Quentin gets off the car and stands along the Charles River, leaning against the railing. While staring at his long shadow, he thinks, "Niggers say a drowned man's shadow was watching for him in the water all the time... What a sinful waste Dilsey would say. Benjy knew it when Damuddy died. He cried. He smell hit. He smell hit." June Second, 1910, pg. 90 Watching the crew team, Quentin's thoughts turn to less morbid subjects. He sees a fellow Southerner and Harvard classmate, Gerald. His mother, Ms. Bland, spoils him and is quite overprotective, having bought herself an apartment Cambridge, while her real home is in Kentucky. Quentin's thoughts of Gerald quickly turn to thoughts of his sister. He sounds almost jealous in the way he remembers Caddy fooling around with a young man named Herbert, whom she ends up marrying in April of the same year that Quentin writes. Quentin's mind returns to a few months earlier, at home with his family and Herbert. Caddy's fiancé had just bought her a car, and we hear Mrs. Compson's voice raving on and on about how wonderful Herbert is, and how great it is that he might invite young Jason, her favorite son, to join him in his bank.

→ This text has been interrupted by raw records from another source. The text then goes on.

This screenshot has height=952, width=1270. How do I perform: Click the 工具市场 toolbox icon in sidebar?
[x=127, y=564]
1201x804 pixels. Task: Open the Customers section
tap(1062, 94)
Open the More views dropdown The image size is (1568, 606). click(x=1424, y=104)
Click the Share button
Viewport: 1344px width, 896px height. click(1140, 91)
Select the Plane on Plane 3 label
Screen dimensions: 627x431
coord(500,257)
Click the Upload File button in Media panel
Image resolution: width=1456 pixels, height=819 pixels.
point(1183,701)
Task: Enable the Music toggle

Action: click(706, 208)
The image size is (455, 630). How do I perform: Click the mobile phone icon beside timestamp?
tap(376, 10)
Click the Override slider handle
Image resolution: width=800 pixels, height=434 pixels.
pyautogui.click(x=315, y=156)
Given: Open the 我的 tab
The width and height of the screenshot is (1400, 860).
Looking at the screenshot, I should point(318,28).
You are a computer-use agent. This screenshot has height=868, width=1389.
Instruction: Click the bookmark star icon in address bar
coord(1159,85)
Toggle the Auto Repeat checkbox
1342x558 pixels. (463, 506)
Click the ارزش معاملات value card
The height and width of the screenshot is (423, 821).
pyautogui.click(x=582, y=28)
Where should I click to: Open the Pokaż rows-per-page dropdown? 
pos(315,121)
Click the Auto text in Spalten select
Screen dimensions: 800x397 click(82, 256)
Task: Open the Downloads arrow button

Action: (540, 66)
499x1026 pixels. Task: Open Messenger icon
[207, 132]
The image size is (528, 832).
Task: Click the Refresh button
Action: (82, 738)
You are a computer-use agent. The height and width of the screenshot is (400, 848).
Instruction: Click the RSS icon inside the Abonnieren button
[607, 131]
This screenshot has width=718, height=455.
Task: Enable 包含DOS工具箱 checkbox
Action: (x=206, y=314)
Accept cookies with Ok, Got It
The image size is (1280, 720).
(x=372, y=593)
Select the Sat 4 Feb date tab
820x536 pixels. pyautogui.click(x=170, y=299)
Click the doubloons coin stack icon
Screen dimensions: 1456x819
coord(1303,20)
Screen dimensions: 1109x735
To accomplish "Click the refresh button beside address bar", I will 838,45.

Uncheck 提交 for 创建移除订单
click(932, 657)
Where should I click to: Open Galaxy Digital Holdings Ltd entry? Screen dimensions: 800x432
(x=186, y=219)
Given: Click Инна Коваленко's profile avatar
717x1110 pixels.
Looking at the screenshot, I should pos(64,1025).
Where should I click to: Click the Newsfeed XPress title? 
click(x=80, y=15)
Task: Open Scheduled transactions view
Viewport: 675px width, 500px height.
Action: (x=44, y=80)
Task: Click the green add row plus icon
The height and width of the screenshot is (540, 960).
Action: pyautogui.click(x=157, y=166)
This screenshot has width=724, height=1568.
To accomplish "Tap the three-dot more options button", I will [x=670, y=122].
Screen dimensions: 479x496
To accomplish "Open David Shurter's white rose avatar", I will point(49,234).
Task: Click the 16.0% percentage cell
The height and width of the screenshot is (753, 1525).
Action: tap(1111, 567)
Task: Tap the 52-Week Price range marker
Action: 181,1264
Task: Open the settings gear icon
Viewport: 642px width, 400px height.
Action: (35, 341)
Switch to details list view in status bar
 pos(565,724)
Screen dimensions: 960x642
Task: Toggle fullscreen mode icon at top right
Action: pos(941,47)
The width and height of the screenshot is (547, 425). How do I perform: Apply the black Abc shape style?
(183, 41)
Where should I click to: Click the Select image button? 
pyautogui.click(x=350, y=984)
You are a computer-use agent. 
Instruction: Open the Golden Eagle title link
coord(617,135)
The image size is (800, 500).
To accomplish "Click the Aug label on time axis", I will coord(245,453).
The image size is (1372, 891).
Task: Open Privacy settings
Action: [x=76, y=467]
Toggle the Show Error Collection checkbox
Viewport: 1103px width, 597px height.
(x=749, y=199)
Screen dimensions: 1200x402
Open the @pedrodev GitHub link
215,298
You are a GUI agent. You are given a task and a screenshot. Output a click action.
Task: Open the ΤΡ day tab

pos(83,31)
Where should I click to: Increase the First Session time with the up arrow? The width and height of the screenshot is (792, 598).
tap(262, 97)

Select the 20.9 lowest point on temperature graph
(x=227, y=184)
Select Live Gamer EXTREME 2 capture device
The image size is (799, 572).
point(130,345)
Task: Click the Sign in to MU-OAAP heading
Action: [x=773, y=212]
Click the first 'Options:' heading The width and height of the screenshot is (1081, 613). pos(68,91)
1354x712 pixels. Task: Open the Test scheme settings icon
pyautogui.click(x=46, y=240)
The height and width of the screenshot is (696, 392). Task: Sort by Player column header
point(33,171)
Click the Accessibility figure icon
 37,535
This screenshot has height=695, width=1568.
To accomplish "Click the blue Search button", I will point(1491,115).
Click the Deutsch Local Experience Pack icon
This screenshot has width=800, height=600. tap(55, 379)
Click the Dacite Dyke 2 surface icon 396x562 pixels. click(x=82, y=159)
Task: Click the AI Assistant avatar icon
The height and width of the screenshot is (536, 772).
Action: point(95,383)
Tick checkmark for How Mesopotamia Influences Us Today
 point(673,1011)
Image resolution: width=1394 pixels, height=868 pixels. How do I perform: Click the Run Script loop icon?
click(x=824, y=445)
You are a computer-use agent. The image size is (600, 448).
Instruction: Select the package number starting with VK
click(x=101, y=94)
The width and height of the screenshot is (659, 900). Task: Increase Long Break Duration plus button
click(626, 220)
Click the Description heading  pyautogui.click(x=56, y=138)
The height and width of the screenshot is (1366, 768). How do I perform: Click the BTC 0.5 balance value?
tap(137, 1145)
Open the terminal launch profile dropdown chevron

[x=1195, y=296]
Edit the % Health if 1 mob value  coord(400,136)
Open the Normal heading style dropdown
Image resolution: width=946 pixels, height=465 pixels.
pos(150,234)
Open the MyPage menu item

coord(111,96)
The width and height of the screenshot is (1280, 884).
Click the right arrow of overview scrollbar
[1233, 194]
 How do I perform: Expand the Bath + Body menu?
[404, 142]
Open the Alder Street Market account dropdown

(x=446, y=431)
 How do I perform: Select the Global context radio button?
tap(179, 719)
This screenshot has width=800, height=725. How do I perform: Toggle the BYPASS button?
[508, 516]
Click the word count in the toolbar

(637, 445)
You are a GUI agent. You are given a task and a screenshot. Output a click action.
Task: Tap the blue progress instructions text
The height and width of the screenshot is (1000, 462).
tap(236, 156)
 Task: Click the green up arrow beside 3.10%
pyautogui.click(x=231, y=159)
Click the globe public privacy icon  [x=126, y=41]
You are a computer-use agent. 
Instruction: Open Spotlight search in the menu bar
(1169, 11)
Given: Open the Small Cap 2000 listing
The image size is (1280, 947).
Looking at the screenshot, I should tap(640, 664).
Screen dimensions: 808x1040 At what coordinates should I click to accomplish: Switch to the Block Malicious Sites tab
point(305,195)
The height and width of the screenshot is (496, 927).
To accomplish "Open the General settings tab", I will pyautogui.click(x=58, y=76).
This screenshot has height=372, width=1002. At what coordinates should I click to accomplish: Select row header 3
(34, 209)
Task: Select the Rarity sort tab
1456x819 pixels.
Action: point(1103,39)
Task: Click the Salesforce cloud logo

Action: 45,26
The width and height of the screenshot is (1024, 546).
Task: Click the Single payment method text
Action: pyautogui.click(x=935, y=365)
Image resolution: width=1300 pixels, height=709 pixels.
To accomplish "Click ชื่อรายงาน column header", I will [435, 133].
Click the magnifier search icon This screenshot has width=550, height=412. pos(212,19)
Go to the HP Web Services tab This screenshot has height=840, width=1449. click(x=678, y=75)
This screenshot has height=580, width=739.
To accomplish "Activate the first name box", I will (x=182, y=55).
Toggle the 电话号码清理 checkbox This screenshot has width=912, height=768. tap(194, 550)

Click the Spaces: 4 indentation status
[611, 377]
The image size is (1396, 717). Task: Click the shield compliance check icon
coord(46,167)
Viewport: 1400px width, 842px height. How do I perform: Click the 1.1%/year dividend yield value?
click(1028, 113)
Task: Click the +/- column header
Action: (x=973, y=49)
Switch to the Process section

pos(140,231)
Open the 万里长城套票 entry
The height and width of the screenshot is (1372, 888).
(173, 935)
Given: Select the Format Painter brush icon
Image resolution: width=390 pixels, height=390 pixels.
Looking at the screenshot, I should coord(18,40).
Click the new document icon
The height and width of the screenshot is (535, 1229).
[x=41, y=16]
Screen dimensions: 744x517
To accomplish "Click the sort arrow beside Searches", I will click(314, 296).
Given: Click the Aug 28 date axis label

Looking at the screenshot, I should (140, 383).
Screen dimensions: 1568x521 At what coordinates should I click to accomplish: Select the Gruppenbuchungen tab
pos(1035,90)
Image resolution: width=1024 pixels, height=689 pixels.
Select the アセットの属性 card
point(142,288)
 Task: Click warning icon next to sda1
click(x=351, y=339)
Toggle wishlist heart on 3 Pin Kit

During the course of the entire conversation, Quentin keeps thinking to himself that his sister never meets his gaze. Quentin's images of his sister always seem to mingle with the scent of honeysuckle. We also find out during his flashback that the family sold Benjy's pasture in order for Quentin to attend Harvard. Mrs. Compson's voice enters Quentin's head, and we hear she and her husband arguing about Caddy. The subject of Caddy's promiscuity upsets Quentin, and he asks his father why he had to be so blunt about his sister's exploits. His father replies, "I didn't mean to speak so sharply but women have no respect for each other for themselves" June Second, 1910, pg. 96. Quentin is determined that, "Father and I protect women from one another from themselves our women" June Second, 1910, pg. 96.
Topic Tracking: Obsession With Caddy 2
His father knows that they must at least try and protect the Compson women, for his rather biased wisdom dictates that women "have an affinity for evil for supplying whatever the evil lacks in itself... until the evil has served its purpose whether it ever existed or no." June Second, 1910, pg. 97
Topic Tracking: Compson Curse 2
Mrs. Compson's voice returns to Quentin's thoughts, and, as usual, she complains about how her family is ungrateful and selfish, a trait of the Compsons, not the Bascombs (her maiden name). She laments that Caddy has disgraced the family, yet how she did it is still unknown. She says that her son Jason is the only one that cares about her, and she begs the elder Jason to let the two of them go live together, so that they may escape their curse.